Judíos y alemanes pueden decir, merced a lo que ahora ya sabes, que fueron colectivos bastante bien tratados por la Rumania comunista. Pero hay otros que no pueden estar tan contentos. Por ejemplo, los gitanos. Históricamente hablando, el Valaquia y el Moldavia el destino average de los gitanos era ser reducidos a una vida de semi esclavitud, cuando no esclavitud simple y pura. Los gitanos eran algo más de un cuarto de millón en 1930. Ion Antonescu los trató como judíos, previendo su deportación masiva a Transnistria. Estas políticas afectaron aproximadamente a un 10% de la población total. Fueron trasladados en condiciones manifiestamente mejorables; y su vida no mejoró nada en destino, de forma que muchos de ellos murieron de hambre y de enfermedades. Eso sí, la Rumania de Antonescu nunca organizó matanzas de gitanos. En el censo de 1956, la etnia gitana en Rumania se había reducido a menos de la mitad; aun teniendo en cuenta los territorios que habían sido amputados del país, los demógrafos echan de menos unos 130.000 gitanos que deberían estar vivos, pero no lo estaban.

Antes de llegar el comunismo a Rumania, los Roma o gitanos eran la clase social más desfavorecida de todos; con la llegada del comunismo, la situación permaneció igual. El régimen comunista, buscando el objetivo de pleno empleo, legisló que todos los gitanos que siguieran siendo nómadas debían abandonar dicha condición. El proceso duró décadas y cuando llegaron los años ochenta no estaba terminado; en dicha década, además, se vio notablemente frenado por la crisis económica.

Ceaucescu, las cosas como son, nunca se preocupó mucho por los gitanos rumanos. Lo suyo era el poder. En 1969, un año después de haber iniciado su estrategia de distinguirse del resto del Pacto de Varsovia, podría considerar dicho poder totalmente consolidado. Los escalones más altos del Partido estaban ya colonizados por su gente. Manea Manescu, Paul Niculescu-Mizil, Vasile Patilinet, Virgil Trofin o Ilie Verdet, todos ellos hombres criados a los pechos del nuevo líder, eran las figuras de referencia. De los tiempos de Gheorghiu-Dej, apenas quedaban Emil Bodnaras e Ion Gheorghe Maurer. Maurer se retiró de la política en marzo de 1974, y Bodnaras habría de morir dos años después. A partir de ese momento Ceaucescu, muy consciente de la tendencia estructural del comunismo a crear camarillas de poder, estableció un sistema de rotación prácticamente continua de los altos cargos comunistas, buscando pues que no se pudiese crear más camarilla que la suya.
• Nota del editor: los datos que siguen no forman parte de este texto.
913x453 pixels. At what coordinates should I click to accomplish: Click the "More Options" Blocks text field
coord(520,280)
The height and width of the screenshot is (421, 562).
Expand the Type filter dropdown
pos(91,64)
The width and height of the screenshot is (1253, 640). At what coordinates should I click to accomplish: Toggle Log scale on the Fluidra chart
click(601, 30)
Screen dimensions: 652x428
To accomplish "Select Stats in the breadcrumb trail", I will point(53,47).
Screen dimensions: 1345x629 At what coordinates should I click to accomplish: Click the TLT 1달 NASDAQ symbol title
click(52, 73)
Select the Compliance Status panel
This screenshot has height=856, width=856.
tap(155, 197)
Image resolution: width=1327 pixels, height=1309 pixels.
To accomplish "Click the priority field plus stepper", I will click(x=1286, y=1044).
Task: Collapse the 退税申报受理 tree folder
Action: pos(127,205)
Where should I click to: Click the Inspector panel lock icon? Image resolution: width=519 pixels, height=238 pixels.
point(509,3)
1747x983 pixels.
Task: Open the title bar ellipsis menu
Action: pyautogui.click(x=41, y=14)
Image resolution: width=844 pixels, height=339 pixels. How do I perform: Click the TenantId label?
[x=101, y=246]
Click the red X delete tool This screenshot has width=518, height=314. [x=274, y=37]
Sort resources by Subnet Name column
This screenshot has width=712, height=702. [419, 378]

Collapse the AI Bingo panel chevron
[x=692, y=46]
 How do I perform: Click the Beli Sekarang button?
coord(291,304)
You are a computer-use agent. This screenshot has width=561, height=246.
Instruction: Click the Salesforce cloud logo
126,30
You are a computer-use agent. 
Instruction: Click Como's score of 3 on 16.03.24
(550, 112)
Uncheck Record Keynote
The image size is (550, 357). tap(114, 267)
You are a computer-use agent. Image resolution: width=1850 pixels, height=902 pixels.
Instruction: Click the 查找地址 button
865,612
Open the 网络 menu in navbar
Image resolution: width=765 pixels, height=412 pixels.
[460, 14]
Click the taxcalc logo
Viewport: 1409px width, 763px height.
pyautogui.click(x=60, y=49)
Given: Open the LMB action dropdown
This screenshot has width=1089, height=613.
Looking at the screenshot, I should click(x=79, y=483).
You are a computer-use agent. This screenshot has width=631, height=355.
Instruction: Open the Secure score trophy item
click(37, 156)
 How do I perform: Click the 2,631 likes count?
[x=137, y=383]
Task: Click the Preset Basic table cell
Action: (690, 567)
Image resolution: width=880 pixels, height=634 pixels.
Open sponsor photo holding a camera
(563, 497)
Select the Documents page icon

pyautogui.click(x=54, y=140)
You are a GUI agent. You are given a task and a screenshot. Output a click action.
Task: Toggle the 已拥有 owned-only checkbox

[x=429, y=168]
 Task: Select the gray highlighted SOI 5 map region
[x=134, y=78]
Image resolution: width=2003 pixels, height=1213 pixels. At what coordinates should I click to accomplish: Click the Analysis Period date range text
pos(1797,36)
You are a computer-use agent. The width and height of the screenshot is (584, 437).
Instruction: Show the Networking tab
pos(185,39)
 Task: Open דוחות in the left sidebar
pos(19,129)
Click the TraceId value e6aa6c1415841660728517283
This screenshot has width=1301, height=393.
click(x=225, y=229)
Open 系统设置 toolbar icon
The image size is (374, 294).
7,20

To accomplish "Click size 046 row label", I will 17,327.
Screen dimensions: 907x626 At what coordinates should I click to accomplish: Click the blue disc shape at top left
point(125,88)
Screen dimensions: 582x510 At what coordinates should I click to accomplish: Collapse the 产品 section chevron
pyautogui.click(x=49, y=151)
El relativo dinamismo de la economía rumana y el flujo de ayudas occidentales que se garantizó el régimen durante los años de mejor popularidad garantizaron que el país pudiese enorgullecerse del nivel de vida del rumano medio durante los últimos años sesenta y primeros setenta. Los comercios rumanos destacaban en el bloque soviético por lo bien aprovisionados que estaban. Todo esto, sin embargo, era prosperidad, en buena parte, dopada. Una prosperidad que comenzó a desaparecer en los últimos años setenta y que se disolvió con gran rapidez conforme avanzaron los ochenta. Y Ceaucescu, que era un planificador económico más bien del montón, no supo reaccionar.